Free agent
- Pitcher
- Born: March 22, 1995 (age 31) Livingston, New Jersey, U.S.
- Bats: RightThrows: Right

MLB debut
- June 7, 2024, for the Milwaukee Brewers

MLB statistics (through 2024 season)
- Win–loss record: 0–0
- Earned run average: 0.00
- Strikeouts: 0
- Stats at Baseball Reference

Teams
- Milwaukee Brewers (2024);

= James Meeker =

American baseball player (born 1995)

James Henry Meeker III (born March 22, 1995) is an American professional baseball pitcher who is a free agent. He has previously played in Major League Baseball (MLB) for the Milwaukee Brewers.

==Career==
===Amateur career===
Meeker attended North Allegheny Senior High School in Wexford, Pennsylvania. He attended the University of Akron to play college baseball for the Akron Zips. When Akron ended their baseball program, he transferred to the University of Delaware to play for the Delaware Fightin' Blue Hens.

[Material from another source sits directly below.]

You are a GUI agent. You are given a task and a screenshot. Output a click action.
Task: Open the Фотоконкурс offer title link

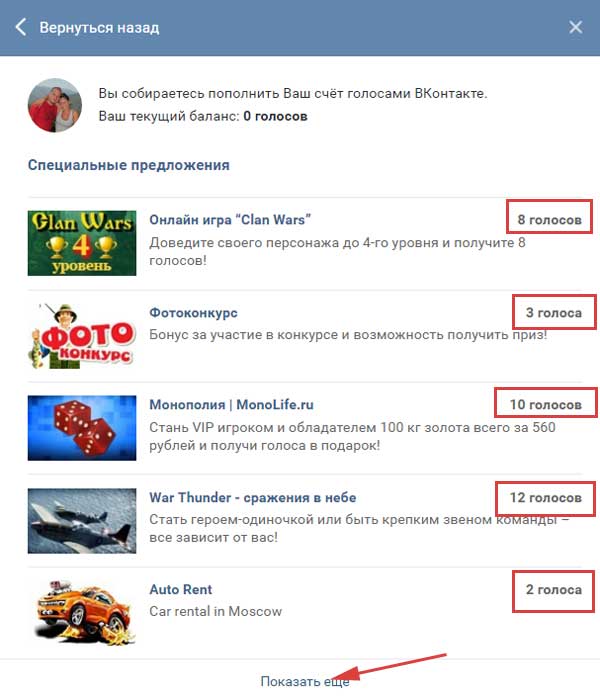193,312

===Washington Wild Things===
Meeker was not selected in the 2018 MLB draft and signed with the Washington Wild Things of the Frontier League on June 20, 2018. He made 19 appearances on the year, recording a 3.94 ERA with 26 strikeouts across 29 2/3 innings pitched. In 2019, Meeker appeared in 40 games for Washington, compiling a 3.17 ERA with 57 strikeouts across 54 innings pitched.

In 2020, after the Frontier League season was cancelled due to the COVID-19 pandemic, Meeker played for the Steel City Slammin' Slammers of the Washington League. He made eight scoreless appearances for the club, striking out 12 across 7 2/3 innings.

Meeker returned to the Wild Things in 2021, making 30 appearances and remarkably tossing 31 2/3 scoreless innings with 43 strikeouts.

===Milwaukee Brewers===
On August 14, 2021, Meeker's contract was purchased by the Milwaukee Brewers organization. He finished the year with the Single–A Carolina Mudcats, posting an 0.50 ERA with 25 strikeouts and 5 saves in 12 appearances.

Meeker spent the 2022 campaign with the High–A Wisconsin Timber Rattlers, also making two scoreless appearances for the Double–A Biloxi Shuckers. In 42 games for Wisconsin, he registered a 2.45 ERA with 57 strikeouts and 17 saves across 62 1/3 innings of work. Meeker spent the majority of 2023 with Biloxi, also making two appearances for the Triple–A Nashville Sounds. In 34 games for Biloxi, he accumulated an 8–4 record and 3.13 ERA with 80 strikeouts across 89 innings pitched.

Meeker began 2024 with Biloxi, and was promoted to Nashville after four scoreless appearances. Pitching in 14 games for Nashville, he logged a 3.48 ERA with 20 strikeouts across 20 2/3 innings. On June 7, 2024, Meeker was selected to the 40-man roster and promoted to the major leagues for the first time. In his debut, he tossed a scoreless inning, allowing one hit and issuing one walk with no strikeouts. On June 11, Meeker was designated for assignment by the Brewers. He cleared waivers and was sent outright to Nashville on June 15. Meeker was released by the Brewers organization on October 8.

===Staten Island FerryHawks===
On April 15, 2025, Meeker signed with the Staten Island FerryHawks of the Atlantic League of Professional Baseball. In 33 games 36 innings of relief he went 1-2 with a 4.25 ERA with 48 strikeouts. He became a free agent following the season.